Records for this task »
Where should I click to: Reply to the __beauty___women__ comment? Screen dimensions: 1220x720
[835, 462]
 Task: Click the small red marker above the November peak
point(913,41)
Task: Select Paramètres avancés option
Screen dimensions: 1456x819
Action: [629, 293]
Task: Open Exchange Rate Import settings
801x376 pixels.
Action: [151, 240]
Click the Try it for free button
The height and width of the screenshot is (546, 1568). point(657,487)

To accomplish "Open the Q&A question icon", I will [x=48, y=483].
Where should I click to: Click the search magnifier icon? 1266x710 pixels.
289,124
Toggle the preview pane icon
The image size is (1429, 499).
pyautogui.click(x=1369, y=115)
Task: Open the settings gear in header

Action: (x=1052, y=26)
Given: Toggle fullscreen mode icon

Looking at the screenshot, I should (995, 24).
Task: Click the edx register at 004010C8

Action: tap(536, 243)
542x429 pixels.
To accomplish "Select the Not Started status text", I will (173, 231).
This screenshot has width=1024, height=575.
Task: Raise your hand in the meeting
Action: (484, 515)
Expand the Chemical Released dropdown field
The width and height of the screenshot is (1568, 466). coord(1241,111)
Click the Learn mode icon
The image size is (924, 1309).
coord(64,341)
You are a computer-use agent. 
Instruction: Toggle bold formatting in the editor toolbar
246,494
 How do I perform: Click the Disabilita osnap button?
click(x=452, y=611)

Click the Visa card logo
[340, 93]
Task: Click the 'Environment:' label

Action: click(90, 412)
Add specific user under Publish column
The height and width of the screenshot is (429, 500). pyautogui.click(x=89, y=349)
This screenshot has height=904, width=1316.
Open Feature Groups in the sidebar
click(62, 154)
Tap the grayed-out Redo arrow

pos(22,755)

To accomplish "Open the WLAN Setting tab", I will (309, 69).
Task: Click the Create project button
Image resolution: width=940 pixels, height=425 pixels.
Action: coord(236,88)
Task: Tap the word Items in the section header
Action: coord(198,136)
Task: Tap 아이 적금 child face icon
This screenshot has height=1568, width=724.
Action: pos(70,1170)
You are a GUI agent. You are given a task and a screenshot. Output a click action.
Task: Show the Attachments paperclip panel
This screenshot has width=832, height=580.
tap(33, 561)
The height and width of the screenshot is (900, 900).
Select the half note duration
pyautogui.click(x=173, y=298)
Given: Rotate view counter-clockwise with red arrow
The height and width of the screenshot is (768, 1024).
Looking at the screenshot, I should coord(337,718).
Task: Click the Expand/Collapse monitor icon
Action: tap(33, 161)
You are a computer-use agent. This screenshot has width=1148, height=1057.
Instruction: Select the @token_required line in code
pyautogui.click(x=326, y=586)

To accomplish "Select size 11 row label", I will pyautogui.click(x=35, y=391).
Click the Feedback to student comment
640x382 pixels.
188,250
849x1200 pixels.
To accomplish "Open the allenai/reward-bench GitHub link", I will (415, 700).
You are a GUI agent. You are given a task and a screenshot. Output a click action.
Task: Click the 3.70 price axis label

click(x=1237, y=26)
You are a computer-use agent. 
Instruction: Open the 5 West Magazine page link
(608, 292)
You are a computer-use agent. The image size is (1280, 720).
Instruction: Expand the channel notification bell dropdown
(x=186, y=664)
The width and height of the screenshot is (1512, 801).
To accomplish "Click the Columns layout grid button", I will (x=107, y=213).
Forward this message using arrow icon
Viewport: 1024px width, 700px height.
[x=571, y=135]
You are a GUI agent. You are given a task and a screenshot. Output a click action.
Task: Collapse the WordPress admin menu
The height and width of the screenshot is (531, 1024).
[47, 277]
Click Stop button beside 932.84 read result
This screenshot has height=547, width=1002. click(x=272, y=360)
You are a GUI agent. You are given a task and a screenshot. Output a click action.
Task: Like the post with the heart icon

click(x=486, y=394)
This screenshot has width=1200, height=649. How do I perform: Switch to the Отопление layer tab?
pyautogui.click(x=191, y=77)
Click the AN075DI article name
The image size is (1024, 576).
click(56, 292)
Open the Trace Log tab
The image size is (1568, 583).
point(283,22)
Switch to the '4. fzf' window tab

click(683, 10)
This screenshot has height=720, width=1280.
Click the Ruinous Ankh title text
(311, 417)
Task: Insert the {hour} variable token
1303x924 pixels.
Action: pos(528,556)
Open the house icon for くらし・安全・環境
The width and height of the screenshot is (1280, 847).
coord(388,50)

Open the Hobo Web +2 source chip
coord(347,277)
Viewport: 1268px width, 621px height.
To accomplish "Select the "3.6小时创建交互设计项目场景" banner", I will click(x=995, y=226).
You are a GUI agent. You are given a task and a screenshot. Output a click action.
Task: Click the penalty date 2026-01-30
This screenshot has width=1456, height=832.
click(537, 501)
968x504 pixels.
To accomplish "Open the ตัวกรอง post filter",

Exercise prompt »
Copy all of the material above word for word, line by line, changing nothing.

Solution to this task »
Where should I click to: Reply to the __beauty___women__ comment? Screen dimensions: 1220x720
[835, 462]
 Task: Click the small red marker above the November peak
point(913,41)
Task: Select Paramètres avancés option
Screen dimensions: 1456x819
Action: [629, 293]
Task: Open Exchange Rate Import settings
801x376 pixels.
Action: [151, 240]
Click the Try it for free button
The height and width of the screenshot is (546, 1568). point(657,487)

To accomplish "Open the Q&A question icon", I will [x=48, y=483].
Where should I click to: Click the search magnifier icon? 1266x710 pixels.
289,124
Toggle the preview pane icon
The image size is (1429, 499).
pyautogui.click(x=1369, y=115)
Task: Open the settings gear in header

Action: (x=1052, y=26)
Given: Toggle fullscreen mode icon

Looking at the screenshot, I should (995, 24).
Task: Click the edx register at 004010C8

Action: tap(536, 243)
542x429 pixels.
To accomplish "Select the Not Started status text", I will (173, 231).
This screenshot has width=1024, height=575.
Task: Raise your hand in the meeting
Action: (484, 515)
Expand the Chemical Released dropdown field
The width and height of the screenshot is (1568, 466). coord(1241,111)
Click the Learn mode icon
The image size is (924, 1309).
coord(64,341)
You are a computer-use agent. 
Instruction: Toggle bold formatting in the editor toolbar
246,494
 How do I perform: Click the Disabilita osnap button?
click(x=452, y=611)

Click the Visa card logo
[340, 93]
Task: Click the 'Environment:' label

Action: click(90, 412)
Add specific user under Publish column
The height and width of the screenshot is (429, 500). pyautogui.click(x=89, y=349)
This screenshot has height=904, width=1316.
Open Feature Groups in the sidebar
click(62, 154)
Tap the grayed-out Redo arrow

pos(22,755)

To accomplish "Open the WLAN Setting tab", I will (309, 69).
Task: Click the Create project button
Image resolution: width=940 pixels, height=425 pixels.
Action: coord(236,88)
Task: Tap the word Items in the section header
Action: coord(198,136)
Task: Tap 아이 적금 child face icon
This screenshot has height=1568, width=724.
Action: pos(70,1170)
You are a GUI agent. You are given a task and a screenshot. Output a click action.
Task: Show the Attachments paperclip panel
This screenshot has width=832, height=580.
tap(33, 561)
The height and width of the screenshot is (900, 900).
Select the half note duration
pyautogui.click(x=173, y=298)
Given: Rotate view counter-clockwise with red arrow
The height and width of the screenshot is (768, 1024).
Looking at the screenshot, I should coord(337,718).
Task: Click the Expand/Collapse monitor icon
Action: tap(33, 161)
You are a computer-use agent. This screenshot has width=1148, height=1057.
Instruction: Select the @token_required line in code
pyautogui.click(x=326, y=586)

To accomplish "Select size 11 row label", I will pyautogui.click(x=35, y=391).
Click the Feedback to student comment
640x382 pixels.
188,250
849x1200 pixels.
To accomplish "Open the allenai/reward-bench GitHub link", I will (415, 700).
You are a GUI agent. You are given a task and a screenshot. Output a click action.
Task: Click the 3.70 price axis label

click(x=1237, y=26)
You are a computer-use agent. 
Instruction: Open the 5 West Magazine page link
(608, 292)
You are a computer-use agent. The image size is (1280, 720).
Instruction: Expand the channel notification bell dropdown
(x=186, y=664)
The width and height of the screenshot is (1512, 801).
To accomplish "Click the Columns layout grid button", I will (x=107, y=213).
Forward this message using arrow icon
Viewport: 1024px width, 700px height.
[x=571, y=135]
You are a GUI agent. You are given a task and a screenshot. Output a click action.
Task: Collapse the WordPress admin menu
The height and width of the screenshot is (531, 1024).
[47, 277]
Click Stop button beside 932.84 read result
This screenshot has height=547, width=1002. click(x=272, y=360)
You are a GUI agent. You are given a task and a screenshot. Output a click action.
Task: Like the post with the heart icon

click(x=486, y=394)
This screenshot has width=1200, height=649. How do I perform: Switch to the Отопление layer tab?
pyautogui.click(x=191, y=77)
Click the AN075DI article name
The image size is (1024, 576).
click(56, 292)
Open the Trace Log tab
The image size is (1568, 583).
point(283,22)
Switch to the '4. fzf' window tab

click(683, 10)
This screenshot has height=720, width=1280.
Click the Ruinous Ankh title text
(311, 417)
Task: Insert the {hour} variable token
1303x924 pixels.
Action: pos(528,556)
Open the house icon for くらし・安全・環境
The width and height of the screenshot is (1280, 847).
coord(388,50)

Open the Hobo Web +2 source chip
coord(347,277)
Viewport: 1268px width, 621px height.
To accomplish "Select the "3.6小时创建交互设计项目场景" banner", I will click(x=995, y=226).
You are a GUI agent. You are given a task and a screenshot. Output a click action.
Task: Click the penalty date 2026-01-30
This screenshot has width=1456, height=832.
click(537, 501)
968x504 pixels.
To accomplish "Open the ตัวกรอง post filter",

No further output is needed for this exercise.